第5章 金沢観光
「ここだ。」
「居酒屋さん?」
「ああ、金沢観光で人気の店らしい。」
まだ開店前なのに、何人か並んでいる。
「ほんとだ、並んでるもんね。」
「チョロ松は、この時期なら予約をしなくても入れると言っていたが・・・大丈夫だろうか?」
二人は心配になったが、ともかく列に並ぶ。
店が開き、順番にお客さん達が入っていく。
二人もそれに続く。
暖簾をくぐると気持ちの良い挨拶で出迎えてくれた。
「予約をしてないんですが・・・」
カラ松が心配そうに言うと、お店の人が「大丈夫です!こちらのお席へどうぞ!」と案内してくれた。
「良かったね、カラ松。」
「ああ、少し焦ったがな。」
二人はカウンターに並んで座る。
「まつのくりすてぃーぬ、せっかくだから地酒を呑まないか?」
「うん、私も思った。たくさんあるね、どれがいいかな?」
二人は頬を寄せ合うようにしてメニューを見る。
カウンターの向うにいる板前さんが、「どれもウマイですが、金沢の地酒代表は菊姫、天狗舞、手取川ですね。個人的には宗玄がオススメです!」と、声をかけてくれる。

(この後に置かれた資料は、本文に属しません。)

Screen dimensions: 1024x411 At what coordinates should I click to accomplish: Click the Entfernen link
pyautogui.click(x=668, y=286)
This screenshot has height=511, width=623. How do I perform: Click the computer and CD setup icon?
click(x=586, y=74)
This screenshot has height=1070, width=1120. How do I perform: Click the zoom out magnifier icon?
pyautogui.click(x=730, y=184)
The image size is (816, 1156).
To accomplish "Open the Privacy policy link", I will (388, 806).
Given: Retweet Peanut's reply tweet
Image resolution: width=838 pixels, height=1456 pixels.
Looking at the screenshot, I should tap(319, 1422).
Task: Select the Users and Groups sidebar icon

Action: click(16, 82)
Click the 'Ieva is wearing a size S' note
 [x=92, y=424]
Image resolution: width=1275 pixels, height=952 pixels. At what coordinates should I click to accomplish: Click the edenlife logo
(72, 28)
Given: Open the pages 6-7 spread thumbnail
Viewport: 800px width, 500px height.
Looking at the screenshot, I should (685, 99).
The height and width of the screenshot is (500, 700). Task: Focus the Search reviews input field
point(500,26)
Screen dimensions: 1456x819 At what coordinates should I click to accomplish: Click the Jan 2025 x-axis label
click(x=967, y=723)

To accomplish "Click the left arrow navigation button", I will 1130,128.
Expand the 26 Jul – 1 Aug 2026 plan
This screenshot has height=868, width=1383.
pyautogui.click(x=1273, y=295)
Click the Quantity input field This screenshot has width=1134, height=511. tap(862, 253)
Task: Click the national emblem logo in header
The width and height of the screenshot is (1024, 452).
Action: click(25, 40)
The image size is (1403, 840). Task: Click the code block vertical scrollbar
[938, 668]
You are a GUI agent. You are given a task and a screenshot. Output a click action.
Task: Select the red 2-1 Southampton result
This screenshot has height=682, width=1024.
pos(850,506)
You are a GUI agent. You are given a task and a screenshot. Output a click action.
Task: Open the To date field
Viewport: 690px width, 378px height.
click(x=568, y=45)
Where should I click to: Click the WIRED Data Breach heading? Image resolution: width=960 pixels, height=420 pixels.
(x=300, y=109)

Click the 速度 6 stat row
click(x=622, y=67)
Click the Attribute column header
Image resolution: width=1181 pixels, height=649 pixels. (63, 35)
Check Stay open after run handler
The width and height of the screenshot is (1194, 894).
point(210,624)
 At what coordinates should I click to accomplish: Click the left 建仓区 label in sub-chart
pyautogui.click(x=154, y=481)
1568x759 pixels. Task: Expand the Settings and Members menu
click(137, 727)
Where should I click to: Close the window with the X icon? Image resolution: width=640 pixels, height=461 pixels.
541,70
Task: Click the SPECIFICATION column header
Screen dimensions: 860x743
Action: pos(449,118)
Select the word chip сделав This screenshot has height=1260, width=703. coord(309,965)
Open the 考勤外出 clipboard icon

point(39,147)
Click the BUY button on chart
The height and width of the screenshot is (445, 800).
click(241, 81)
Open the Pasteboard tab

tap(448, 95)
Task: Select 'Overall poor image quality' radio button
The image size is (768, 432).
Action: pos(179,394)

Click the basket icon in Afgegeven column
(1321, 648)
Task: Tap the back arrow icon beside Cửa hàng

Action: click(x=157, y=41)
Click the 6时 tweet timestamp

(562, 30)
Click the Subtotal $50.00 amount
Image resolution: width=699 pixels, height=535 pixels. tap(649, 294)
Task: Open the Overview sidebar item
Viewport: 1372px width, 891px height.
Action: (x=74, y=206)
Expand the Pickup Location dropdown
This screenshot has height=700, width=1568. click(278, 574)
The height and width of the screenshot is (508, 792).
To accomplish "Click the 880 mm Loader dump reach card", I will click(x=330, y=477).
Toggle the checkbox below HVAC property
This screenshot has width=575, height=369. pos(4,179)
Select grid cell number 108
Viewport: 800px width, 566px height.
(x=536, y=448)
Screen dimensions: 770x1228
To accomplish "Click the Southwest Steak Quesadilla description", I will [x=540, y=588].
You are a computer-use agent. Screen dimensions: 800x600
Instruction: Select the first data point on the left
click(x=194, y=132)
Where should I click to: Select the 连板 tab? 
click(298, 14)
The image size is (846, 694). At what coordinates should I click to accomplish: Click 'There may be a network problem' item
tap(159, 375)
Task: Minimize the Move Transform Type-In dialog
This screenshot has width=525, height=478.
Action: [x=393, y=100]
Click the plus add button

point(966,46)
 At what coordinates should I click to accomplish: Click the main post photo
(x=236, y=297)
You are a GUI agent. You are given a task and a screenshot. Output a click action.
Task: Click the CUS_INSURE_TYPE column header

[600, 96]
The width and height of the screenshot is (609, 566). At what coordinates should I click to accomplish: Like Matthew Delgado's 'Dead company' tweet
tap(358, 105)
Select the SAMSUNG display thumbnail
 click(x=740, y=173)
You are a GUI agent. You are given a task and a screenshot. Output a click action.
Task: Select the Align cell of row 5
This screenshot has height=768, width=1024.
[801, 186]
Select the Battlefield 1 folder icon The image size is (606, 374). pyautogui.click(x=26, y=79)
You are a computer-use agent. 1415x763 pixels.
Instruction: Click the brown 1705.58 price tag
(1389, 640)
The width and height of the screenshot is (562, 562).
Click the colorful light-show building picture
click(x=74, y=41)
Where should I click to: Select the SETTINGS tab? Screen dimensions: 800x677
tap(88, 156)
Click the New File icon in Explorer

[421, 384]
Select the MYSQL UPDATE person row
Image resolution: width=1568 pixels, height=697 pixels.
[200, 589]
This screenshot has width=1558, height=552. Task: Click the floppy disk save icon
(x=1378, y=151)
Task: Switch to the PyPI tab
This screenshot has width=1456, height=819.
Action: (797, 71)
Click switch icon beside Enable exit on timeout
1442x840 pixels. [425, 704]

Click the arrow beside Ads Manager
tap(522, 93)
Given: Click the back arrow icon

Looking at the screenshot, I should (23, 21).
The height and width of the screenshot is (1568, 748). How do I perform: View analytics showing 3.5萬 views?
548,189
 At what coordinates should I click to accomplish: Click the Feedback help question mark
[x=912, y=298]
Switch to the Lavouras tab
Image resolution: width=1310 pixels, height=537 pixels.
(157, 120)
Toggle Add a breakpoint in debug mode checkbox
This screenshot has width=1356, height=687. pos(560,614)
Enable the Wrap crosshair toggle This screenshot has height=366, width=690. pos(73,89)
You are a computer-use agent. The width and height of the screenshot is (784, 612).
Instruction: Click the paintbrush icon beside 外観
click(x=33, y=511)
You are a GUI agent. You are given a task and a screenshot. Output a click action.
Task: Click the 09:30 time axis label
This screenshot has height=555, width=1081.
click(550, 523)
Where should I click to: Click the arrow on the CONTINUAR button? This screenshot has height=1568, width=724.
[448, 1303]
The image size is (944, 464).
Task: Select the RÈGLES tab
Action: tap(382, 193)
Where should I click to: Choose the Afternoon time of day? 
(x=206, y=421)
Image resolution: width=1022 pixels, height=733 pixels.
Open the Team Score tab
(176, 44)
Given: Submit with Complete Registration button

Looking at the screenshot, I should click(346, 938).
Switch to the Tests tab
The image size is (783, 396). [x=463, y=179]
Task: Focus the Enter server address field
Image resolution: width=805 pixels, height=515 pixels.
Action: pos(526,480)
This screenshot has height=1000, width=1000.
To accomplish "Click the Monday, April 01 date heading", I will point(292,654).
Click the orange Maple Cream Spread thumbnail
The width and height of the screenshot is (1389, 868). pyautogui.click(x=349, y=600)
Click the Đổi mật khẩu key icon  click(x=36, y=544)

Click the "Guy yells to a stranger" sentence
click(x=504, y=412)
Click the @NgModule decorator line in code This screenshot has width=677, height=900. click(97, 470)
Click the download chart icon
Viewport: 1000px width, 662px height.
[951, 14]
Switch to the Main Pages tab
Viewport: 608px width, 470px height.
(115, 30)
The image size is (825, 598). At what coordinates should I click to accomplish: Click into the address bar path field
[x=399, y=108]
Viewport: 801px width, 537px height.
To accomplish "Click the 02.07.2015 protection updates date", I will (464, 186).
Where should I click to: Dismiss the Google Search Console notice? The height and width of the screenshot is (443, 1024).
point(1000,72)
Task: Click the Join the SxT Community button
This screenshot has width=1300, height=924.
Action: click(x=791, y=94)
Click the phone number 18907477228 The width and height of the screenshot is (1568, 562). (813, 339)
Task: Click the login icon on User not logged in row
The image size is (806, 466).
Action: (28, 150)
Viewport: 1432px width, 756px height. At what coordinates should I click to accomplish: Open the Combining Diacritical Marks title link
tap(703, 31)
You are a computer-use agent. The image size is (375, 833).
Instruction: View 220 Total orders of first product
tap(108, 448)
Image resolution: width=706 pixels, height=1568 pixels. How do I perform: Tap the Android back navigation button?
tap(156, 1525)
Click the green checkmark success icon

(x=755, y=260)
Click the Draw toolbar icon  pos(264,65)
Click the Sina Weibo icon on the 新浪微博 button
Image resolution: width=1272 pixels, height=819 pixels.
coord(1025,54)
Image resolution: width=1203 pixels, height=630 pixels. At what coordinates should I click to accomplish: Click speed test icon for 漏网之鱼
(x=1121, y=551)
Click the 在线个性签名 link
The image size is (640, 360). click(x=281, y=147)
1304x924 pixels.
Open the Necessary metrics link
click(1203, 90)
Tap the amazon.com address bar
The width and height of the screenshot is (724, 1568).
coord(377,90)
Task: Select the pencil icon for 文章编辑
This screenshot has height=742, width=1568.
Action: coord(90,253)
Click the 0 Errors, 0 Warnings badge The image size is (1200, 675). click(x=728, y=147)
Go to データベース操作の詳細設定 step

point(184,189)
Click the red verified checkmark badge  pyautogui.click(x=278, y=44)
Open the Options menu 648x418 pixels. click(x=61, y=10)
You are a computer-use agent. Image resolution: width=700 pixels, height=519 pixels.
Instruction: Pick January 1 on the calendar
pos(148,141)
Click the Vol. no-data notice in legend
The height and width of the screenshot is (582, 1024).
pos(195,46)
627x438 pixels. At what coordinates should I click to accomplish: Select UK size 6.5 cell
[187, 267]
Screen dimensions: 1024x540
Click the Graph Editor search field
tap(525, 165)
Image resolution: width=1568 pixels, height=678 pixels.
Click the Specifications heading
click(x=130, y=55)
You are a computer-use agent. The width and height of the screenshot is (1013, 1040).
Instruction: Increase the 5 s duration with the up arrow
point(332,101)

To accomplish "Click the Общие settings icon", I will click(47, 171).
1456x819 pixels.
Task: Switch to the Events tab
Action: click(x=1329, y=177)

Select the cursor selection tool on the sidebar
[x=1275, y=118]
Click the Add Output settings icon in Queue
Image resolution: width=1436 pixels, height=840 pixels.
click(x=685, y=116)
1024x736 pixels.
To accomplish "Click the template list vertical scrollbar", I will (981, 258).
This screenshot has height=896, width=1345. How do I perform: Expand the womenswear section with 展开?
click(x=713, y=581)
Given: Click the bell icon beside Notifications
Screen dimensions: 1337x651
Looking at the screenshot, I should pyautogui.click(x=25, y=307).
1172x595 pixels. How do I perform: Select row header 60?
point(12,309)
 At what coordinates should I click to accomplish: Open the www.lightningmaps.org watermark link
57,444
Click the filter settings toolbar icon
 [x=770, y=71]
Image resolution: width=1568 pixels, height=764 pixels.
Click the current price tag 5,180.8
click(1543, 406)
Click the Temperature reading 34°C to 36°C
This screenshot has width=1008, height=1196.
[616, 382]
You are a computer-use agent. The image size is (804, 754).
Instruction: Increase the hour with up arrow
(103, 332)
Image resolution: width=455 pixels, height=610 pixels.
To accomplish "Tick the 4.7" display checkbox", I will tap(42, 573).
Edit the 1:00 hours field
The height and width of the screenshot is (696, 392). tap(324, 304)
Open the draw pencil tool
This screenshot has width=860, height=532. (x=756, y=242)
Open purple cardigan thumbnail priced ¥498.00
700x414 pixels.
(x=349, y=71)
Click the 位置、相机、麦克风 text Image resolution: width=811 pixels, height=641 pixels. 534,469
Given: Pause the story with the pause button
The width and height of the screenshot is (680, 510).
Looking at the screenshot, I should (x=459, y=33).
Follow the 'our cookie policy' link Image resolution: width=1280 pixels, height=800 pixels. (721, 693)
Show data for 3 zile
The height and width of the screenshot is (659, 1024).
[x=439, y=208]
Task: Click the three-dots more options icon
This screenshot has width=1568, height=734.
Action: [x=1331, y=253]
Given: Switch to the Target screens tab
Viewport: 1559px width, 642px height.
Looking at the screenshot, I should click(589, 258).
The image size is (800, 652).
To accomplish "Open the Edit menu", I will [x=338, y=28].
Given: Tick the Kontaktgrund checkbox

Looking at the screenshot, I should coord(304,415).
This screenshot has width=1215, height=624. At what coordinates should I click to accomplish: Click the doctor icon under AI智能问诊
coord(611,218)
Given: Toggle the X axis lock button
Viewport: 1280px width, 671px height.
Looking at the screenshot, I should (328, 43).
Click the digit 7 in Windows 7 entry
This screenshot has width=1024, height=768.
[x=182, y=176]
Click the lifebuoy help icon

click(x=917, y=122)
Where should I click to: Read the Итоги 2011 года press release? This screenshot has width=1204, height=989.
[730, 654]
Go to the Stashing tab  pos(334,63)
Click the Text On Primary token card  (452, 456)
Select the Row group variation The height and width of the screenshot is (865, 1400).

カラ松は宗玄を、まつのくりすてぃーぬは菊姫を注文した。
料理も地酒も美味しい。
二人はどんどん食べ、どんどん呑んだ。
特にカラ松は色々な地酒をあれもこれもと呑んだ。
酔っぱらって気が大きくなったのか、まつのくりすてぃーぬが半分払うと言っても、カラ松は「俺に任せろ」とご馳走してくれた。
気持ちはありがたいのだが、会計金額はなかなかの額である。そのお金はどこから出るのか・・・。
さすがトト子ちゃんグッズに10万円出す男、と思いながらフラつくカラ松の手をしっかり握り、ホテルへ帰った。